> Selected passage
▼
Everywhere I look, people are pushing Baby Boomers like me to challenge ourselves to stay sharp. Work crossword puzzles! Do math! Exercise! Blah, blah, blah.
Normally, I blow off most advice and pushy advisors because they irritate me. But, when it comes to preserving my memory, it’s different. I’ve got a father in the final stages of Alzheimer’s who was predeceased by an older brother who also had the same disease. I take it seriously to the point of intermittent panic.
Everybody I know who’s roughly my age is forgetting something … a word, a conversational topic, a name, the car keys, where the car’s parked. We all laugh nervously when this happens, guardedly watching one another to see if our failures are normal signs of aging — or something more ominous. But those of us with a family history of dementia watch with particular care. Could this latest lapse be a sign of something more?
It’s particularly odd to me that we get all this advice to exercise our minds at a time when technology is taking more and more of the onus of memory away from us. I hardly know anyone else’s phone number any longer — even the numbers of those I’m closest to. I search for their names on my phone and hit a button. I know the area code of my daughter’s number is from Chicago, where she used to live — but I have no idea what the entire number is. Why should I when it’s so accessible?
▲
> Data provided
▼
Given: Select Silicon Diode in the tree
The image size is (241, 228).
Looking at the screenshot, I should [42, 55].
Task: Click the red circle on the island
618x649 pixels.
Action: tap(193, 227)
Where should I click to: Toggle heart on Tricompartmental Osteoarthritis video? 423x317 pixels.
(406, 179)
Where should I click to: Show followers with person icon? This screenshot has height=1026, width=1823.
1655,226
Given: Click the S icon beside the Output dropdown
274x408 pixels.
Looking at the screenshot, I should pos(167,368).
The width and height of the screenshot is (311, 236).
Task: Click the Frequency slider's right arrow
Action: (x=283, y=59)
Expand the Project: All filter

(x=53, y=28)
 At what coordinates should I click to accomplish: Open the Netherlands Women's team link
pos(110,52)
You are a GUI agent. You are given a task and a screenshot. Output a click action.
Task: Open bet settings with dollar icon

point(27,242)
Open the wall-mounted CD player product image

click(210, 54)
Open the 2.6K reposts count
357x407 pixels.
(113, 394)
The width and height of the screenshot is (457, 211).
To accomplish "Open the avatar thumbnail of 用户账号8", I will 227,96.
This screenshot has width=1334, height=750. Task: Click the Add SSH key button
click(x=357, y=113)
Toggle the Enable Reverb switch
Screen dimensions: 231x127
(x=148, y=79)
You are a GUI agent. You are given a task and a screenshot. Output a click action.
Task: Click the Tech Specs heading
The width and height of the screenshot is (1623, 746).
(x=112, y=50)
▲
> Required action 1
Write out the passage on memory between "Normally, I blow" and "of something more?", inclusive.
> Required action 2
Render this sentence from the passage on memory in Spanish: "I hardly know anyone else’s phone number any longer — even the numbers of those I’m closest to."
The rows are not needed here.

> Exercise output 1
Normally, I blow off most advice and pushy advisors because they irritate me. But, when it comes to preserving my memory, it’s different. I’ve got a father in the final stages of Alzheimer’s who was predeceased by an older brother who also had the same disease. I take it seriously to the point of intermittent panic.
Everybody I know who’s roughly my age is forgetting something … a word, a conversational topic, a name, the car keys, where the car’s parked. We all laugh nervously when this happens, guardedly watching one another to see if our failures are normal signs of aging — or something more ominous. But those of us with a family history of dementia watch with particular care. Could this latest lapse be a sign of something more?

> Exercise output 2
Ya casi no me sé el número de teléfono de nadie más, ni siquiera los de las personas más cercanas a mí.